Net operating loss occurs if a company’s deductions exceed its taxable income. It is a deferred asset for the company as the NOL can be used to reduce their taxable income in the future years. So it is a deferred tax asset
The Tax Cuts and Jobs Act (TCJA) made significant changes to the NOLs at federal level. Prior to the TCJA, companies could carry back their NOLs up to 2 years and carry forward their NOLs for 20 years on their federal taxes. The NOL deduction was up to 100% of taxable income. But after the TCJA, the carry-back option is cancelled but the NOLs can now be carried forward indefinitely but they are limited to 80% of taxable income in any one tax period. So if in a year your taxable income is $10 million you can offset it by a maximum of $8 million of NOLs (provided you have those). Note that the 80% rule applies to NOLs generated in 2018 and after, so if you have NOLs from prior periods you can still use them at 100%. The TCJA also created a single corporate tax rate of 21%.
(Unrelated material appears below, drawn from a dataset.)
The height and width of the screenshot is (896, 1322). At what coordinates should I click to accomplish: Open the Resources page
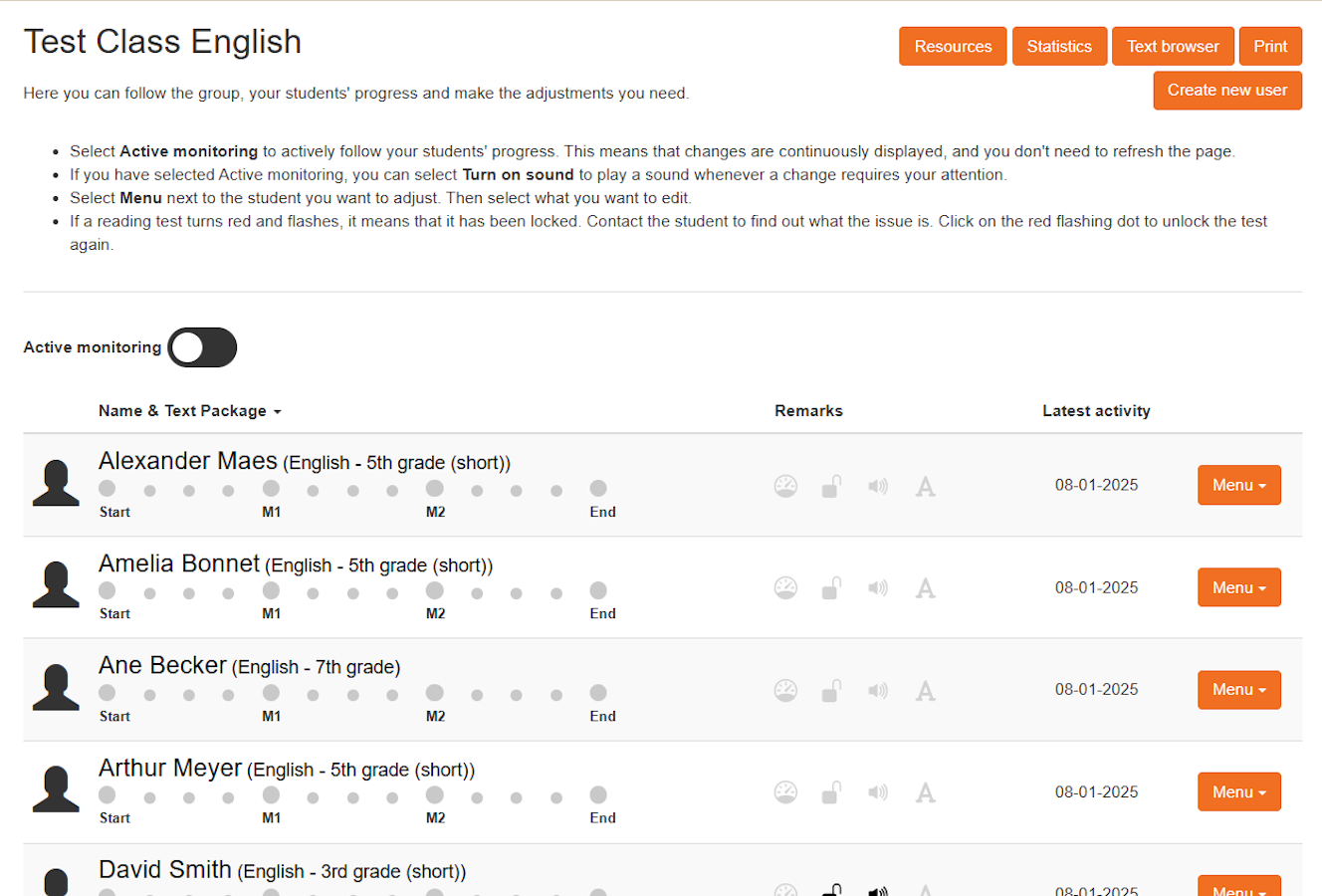[x=953, y=47]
The Coronavirus Aid, Relief, and Economic Security Act (CARES Act) revised a few provision of the TCJA for the tax years 2018,2019 and 2020. Taxpayers can carry-back NOLs arising in 2018 to 2020 for 5 years and the NOL limitation of 80% of taxable income is also suspended for the three years. Being able to carry back an NOL up to five years also means that some or all of taxes that are recoverable will be in years when the corporate tax rate was 35 percent rather than 21 percent, thereby increasing the value of the NOL. So some respite for those hit by the pandemic!